Feasibility of gene therapy for hepatoma based upon hepatoma-cell specific expression of the herpes simplex virus thymidine kinase (HSV-tk) gene was investigated. Alb e/p-pNT 230 retroviruses, which contain the HSV-tk gene under the transcriptional control of the murine albumin gene enhancer and promoter, were produced from ecotropic Psi 2 retroviral packaging cells. Infection of Alb e/p-pNT 230 retroviruses to hepatoma cells did not affect the cell proliferation at all. The retroviral-infected hepatoma cells, however, were susceptible to ganciclovir and acyclovir toxicity, while uninfected parental hepatoma cells were not. Ganciclovir was proven to exhibit much stroner cytotoxicity upon the retroviral-infected hepatoma cells than acyclovir. On the other hand, Alb e/p-pNT 230 retroviral-infected non-hepatoma cells were resistant to ganciclovir, and the sensitivity was more than 100-fold different as compared with the same retroviral-infected hepatoma cells, indicating the potential of hepatoma cell-specific elimination without affecting any other tissues by use of Alb e/p-pNT 230 retroviruses. Furthermore, when mice bearing a bulky established tumor consisting of Alb e/p-pNT 230 retroviral-infected hepatoma cells were treated with ganciclovir, complete tumor regression was observed in 11 of 14 mice. These results indicate the feasibility of gene therapy for heptoma using the HSV-tk and ganciclovir system.
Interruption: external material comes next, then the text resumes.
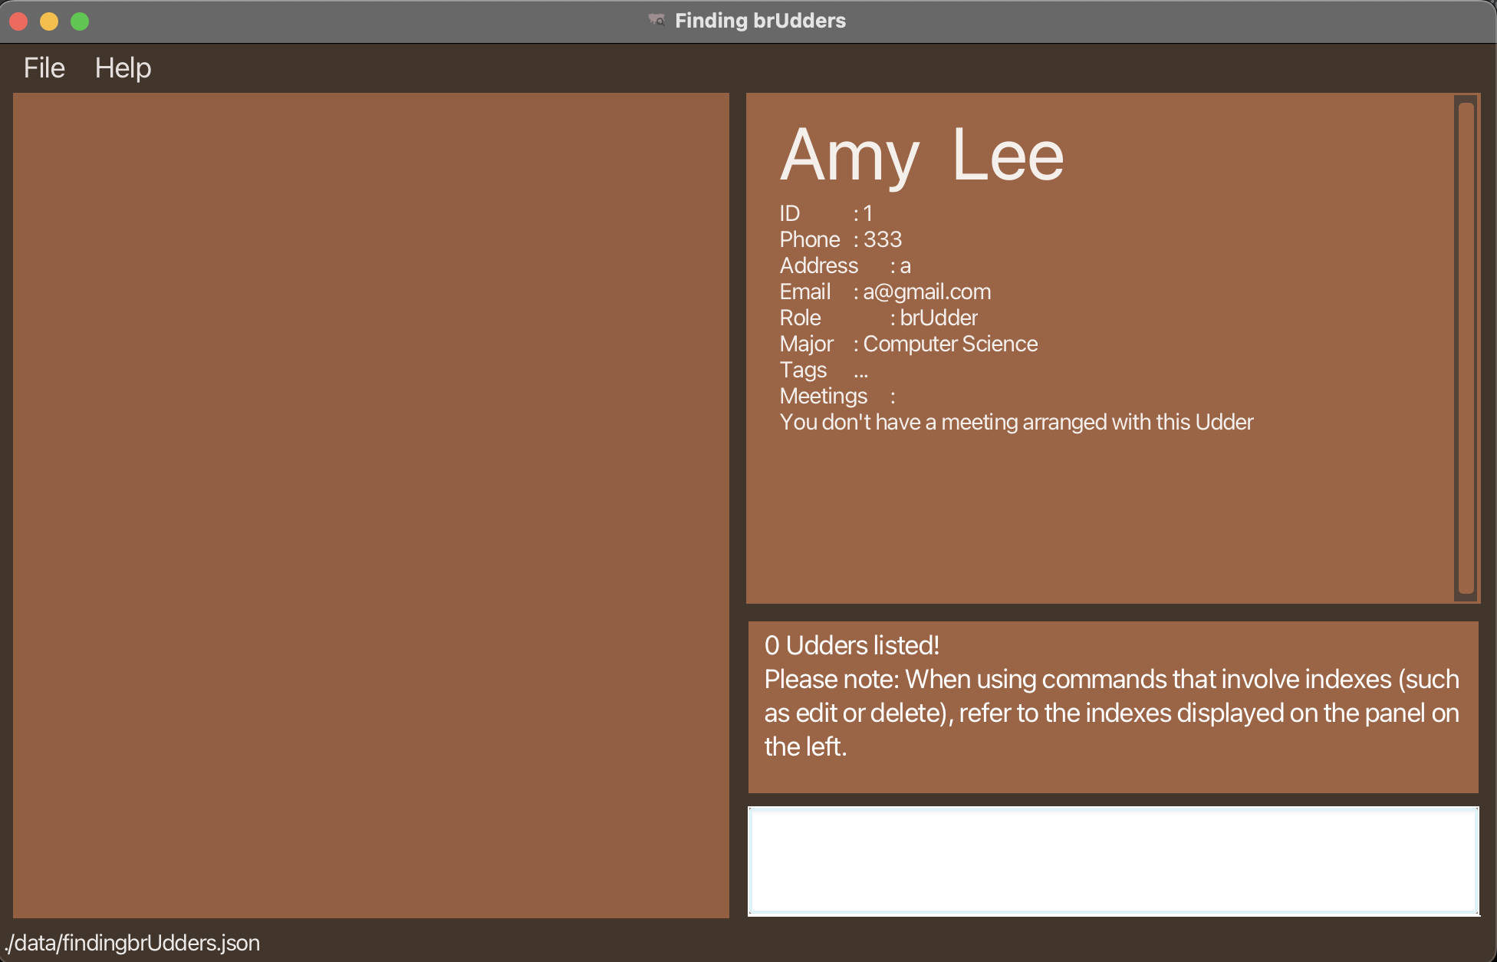
Task: Open the Help menu
Action: [x=123, y=68]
Finally, 3ganciclovir-resistant clones were established from 3tumors that were not abrogated by ganciclovir treatment. These clones were proven not to lose the HSV-tk gene transferred by Alb e/p-pNT 230 retroviruses. The gene was, however, heavily methylated, and 5-azacytidine treatment partially restored the sensitivity of these 3clones to ganciclovir, indicating that methylation plays an essential role in expression of the retrovirally transferred gene.